PROVIDED MATERIAL Start Marker

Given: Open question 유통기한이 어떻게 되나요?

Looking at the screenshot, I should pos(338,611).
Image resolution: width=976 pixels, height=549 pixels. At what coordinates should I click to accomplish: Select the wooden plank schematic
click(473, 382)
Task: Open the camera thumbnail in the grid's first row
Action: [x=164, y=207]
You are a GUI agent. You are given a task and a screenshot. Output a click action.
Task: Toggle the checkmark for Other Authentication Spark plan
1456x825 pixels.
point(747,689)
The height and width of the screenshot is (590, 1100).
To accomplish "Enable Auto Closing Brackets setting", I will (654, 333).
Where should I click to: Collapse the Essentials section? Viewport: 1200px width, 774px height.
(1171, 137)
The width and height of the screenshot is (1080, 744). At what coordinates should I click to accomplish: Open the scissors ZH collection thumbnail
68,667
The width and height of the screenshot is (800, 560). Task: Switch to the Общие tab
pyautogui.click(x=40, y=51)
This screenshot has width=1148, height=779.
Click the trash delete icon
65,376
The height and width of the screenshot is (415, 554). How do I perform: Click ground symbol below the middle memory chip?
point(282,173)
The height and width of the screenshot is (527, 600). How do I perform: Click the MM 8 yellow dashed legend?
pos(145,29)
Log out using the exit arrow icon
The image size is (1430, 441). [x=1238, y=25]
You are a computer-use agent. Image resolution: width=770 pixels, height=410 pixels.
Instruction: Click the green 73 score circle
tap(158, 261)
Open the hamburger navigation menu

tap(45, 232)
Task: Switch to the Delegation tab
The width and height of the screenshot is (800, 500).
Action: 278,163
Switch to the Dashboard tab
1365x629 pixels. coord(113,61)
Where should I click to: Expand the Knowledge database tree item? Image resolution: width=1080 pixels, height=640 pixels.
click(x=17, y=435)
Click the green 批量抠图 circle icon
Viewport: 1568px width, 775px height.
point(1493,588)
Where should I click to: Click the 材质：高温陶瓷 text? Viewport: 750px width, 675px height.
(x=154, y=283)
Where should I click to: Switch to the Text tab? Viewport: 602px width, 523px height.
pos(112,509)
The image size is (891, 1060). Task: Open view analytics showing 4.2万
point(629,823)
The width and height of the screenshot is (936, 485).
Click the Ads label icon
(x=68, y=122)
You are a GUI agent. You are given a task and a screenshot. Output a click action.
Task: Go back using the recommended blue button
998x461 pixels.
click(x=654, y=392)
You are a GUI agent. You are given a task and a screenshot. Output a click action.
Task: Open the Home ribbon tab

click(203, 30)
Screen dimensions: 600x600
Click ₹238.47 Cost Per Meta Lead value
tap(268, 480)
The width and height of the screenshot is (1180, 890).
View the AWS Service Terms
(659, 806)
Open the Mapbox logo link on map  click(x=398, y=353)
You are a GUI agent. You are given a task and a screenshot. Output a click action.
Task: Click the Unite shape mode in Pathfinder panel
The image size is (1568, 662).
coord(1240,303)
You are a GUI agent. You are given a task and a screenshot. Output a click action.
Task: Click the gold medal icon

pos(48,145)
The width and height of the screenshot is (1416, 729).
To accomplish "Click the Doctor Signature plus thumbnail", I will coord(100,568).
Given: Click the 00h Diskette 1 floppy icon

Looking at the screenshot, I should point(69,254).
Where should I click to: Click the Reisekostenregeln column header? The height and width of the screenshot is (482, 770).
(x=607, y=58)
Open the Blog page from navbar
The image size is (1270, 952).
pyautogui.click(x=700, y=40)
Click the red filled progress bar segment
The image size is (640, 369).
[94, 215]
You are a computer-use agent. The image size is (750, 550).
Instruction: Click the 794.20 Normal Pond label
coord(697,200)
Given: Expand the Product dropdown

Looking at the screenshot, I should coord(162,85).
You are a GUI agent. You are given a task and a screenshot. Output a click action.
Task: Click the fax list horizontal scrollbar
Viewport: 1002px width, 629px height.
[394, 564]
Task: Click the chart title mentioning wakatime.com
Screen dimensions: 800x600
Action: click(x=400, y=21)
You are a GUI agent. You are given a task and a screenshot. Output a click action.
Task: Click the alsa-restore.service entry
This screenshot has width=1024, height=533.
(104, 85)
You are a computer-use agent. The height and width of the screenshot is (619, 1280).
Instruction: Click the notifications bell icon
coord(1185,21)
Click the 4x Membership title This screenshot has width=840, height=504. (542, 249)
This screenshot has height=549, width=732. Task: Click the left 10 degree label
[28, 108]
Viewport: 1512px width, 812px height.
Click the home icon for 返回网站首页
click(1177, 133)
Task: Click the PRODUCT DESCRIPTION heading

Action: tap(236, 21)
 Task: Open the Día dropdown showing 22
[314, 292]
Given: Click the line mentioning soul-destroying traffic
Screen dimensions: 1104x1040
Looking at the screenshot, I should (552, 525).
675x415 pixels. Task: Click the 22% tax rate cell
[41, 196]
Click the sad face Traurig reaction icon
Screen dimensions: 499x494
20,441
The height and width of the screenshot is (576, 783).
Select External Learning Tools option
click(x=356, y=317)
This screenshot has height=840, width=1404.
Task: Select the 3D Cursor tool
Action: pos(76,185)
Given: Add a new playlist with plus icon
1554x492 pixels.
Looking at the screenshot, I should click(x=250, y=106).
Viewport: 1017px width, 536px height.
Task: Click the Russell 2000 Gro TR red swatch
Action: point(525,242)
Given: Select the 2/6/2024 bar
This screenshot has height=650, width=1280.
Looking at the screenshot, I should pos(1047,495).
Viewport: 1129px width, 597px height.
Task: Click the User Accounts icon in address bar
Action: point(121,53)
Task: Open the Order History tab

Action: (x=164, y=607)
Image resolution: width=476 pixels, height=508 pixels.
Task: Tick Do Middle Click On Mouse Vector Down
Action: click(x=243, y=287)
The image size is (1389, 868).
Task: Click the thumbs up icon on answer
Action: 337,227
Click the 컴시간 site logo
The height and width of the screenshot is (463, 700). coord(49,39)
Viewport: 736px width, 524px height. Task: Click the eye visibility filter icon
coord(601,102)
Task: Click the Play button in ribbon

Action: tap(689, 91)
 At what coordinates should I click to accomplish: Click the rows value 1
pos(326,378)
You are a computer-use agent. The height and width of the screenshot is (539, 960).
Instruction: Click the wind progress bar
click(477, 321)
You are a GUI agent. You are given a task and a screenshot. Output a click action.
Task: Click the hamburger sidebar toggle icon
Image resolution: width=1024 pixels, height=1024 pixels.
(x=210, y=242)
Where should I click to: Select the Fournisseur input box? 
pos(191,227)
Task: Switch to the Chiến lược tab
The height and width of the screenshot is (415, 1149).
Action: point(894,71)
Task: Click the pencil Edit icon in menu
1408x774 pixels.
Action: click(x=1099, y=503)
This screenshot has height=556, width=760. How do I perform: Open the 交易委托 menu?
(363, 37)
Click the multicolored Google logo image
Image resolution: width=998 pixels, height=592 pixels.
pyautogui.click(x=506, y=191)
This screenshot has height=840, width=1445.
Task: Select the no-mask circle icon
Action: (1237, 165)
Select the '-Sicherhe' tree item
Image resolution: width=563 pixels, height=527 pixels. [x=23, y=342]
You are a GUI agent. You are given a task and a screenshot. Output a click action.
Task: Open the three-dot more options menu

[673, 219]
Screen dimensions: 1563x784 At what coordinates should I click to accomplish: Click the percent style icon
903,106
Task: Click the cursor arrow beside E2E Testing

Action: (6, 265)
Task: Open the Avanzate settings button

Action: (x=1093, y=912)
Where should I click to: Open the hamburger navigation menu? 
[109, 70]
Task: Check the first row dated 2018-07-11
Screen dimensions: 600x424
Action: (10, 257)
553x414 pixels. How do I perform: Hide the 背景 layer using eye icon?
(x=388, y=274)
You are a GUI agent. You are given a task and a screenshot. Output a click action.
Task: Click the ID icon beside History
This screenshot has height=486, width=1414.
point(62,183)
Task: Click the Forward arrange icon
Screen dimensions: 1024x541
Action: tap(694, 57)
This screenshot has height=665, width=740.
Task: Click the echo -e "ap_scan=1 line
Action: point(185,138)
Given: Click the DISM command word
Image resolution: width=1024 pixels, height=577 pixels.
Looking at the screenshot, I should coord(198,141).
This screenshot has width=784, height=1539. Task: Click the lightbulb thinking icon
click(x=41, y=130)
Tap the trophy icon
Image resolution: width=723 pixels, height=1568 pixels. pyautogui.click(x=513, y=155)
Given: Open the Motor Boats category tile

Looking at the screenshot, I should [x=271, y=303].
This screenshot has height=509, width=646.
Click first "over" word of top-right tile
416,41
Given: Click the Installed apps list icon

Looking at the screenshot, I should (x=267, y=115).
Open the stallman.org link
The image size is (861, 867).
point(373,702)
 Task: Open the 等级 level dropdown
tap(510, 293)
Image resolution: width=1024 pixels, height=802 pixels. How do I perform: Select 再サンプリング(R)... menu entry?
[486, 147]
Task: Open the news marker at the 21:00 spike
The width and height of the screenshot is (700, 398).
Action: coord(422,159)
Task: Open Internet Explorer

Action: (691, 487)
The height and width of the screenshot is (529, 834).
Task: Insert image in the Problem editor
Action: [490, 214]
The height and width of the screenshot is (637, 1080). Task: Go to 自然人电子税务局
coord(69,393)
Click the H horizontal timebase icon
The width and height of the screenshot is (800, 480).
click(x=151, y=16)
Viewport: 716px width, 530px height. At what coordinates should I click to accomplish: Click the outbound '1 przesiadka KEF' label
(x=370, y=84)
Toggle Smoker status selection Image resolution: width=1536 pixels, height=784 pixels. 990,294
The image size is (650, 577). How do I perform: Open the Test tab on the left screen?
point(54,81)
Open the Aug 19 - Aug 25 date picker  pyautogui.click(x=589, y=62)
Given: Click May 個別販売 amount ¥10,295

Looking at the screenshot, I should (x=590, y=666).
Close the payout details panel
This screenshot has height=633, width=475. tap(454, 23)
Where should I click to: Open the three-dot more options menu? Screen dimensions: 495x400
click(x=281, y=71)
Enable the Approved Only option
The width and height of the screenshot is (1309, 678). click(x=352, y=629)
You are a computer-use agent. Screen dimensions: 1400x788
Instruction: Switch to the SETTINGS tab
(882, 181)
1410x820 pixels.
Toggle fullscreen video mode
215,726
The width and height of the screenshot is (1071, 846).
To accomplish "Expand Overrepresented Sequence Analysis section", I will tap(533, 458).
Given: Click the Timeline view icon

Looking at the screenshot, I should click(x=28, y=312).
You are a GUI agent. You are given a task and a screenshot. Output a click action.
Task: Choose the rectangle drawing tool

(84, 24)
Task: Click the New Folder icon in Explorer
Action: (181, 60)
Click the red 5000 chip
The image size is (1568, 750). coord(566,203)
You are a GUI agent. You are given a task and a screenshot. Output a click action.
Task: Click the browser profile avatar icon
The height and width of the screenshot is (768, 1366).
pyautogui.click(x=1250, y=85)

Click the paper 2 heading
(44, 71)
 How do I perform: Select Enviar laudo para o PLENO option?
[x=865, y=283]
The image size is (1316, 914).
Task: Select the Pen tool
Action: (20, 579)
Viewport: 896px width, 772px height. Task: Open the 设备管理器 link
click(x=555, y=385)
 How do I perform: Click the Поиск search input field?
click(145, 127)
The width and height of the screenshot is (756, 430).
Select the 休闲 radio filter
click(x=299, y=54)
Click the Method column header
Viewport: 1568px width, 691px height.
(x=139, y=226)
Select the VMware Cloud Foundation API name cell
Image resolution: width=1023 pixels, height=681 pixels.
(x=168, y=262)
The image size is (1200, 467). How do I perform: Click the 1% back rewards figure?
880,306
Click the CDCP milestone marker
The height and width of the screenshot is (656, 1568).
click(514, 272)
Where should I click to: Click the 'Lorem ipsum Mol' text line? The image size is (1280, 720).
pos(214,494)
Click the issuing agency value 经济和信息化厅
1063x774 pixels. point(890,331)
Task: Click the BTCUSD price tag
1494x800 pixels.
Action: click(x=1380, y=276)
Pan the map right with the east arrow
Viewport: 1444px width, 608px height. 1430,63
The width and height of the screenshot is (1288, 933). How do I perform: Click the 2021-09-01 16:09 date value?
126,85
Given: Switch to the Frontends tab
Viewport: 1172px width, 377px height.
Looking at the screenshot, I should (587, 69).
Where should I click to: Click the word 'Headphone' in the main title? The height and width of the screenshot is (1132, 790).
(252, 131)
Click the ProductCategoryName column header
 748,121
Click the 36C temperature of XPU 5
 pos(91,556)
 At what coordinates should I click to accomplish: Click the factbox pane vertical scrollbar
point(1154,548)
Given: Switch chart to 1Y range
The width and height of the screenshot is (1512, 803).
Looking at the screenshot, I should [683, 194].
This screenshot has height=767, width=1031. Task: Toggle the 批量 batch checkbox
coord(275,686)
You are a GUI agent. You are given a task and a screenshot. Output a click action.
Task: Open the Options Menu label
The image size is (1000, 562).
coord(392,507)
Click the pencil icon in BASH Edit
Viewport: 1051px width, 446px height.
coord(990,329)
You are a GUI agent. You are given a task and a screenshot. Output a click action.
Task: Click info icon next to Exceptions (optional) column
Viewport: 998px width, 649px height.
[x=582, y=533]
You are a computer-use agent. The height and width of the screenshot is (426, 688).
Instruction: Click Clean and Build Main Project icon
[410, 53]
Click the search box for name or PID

PROVIDED MATERIAL End Marker

### WHAT IS REQUIRED
From the data above, copy each line that has the string "plus".

### ANSWER BELOW
To accomplish "Click the Doctor Signature plus thumbnail", I will coord(100,568).
Given: Add a new playlist with plus icon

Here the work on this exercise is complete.